--- START Material to process ---

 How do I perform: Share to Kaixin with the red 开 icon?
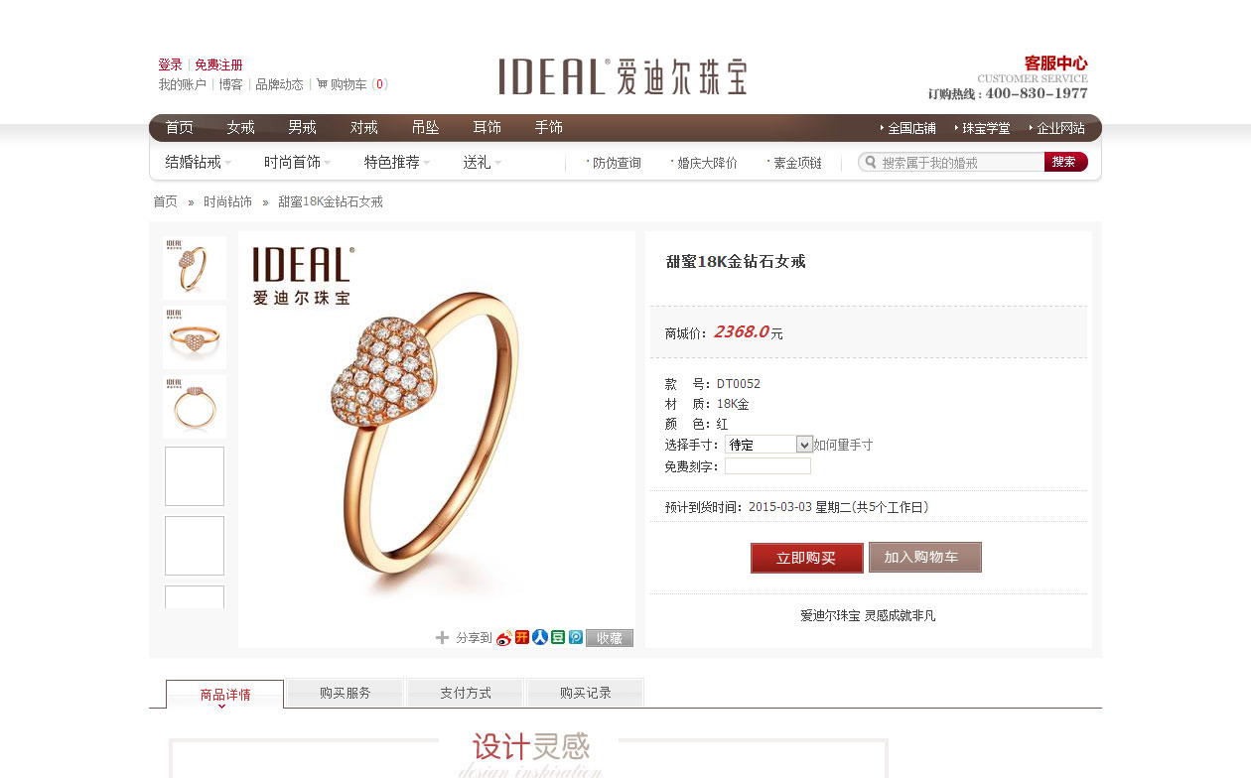tap(522, 637)
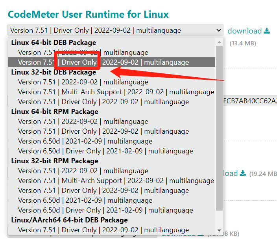The height and width of the screenshot is (239, 277).
Task: Pick AArch64 64-bit DEB Driver Only 7.51
Action: [x=103, y=230]
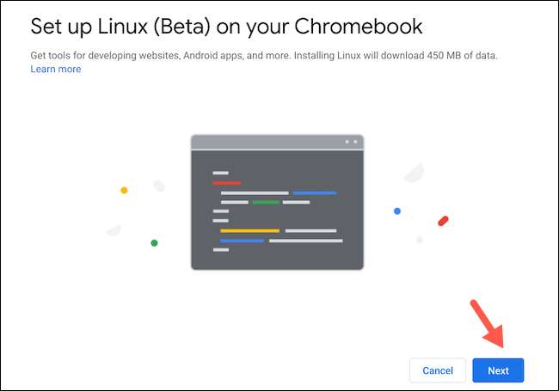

--- END Material to process ---

### Directions
Reproduce all the items above with "red" swapped for "green" and everything else unchanged, leaving out the pictures.

### Result of the task
 How do I perform: Share to Kaixin with the green 开 icon?
tap(522, 637)
The height and width of the screenshot is (239, 277).
Task: Pick AArch64 64-bit DEB Driver Only 7.51
Action: [x=103, y=230]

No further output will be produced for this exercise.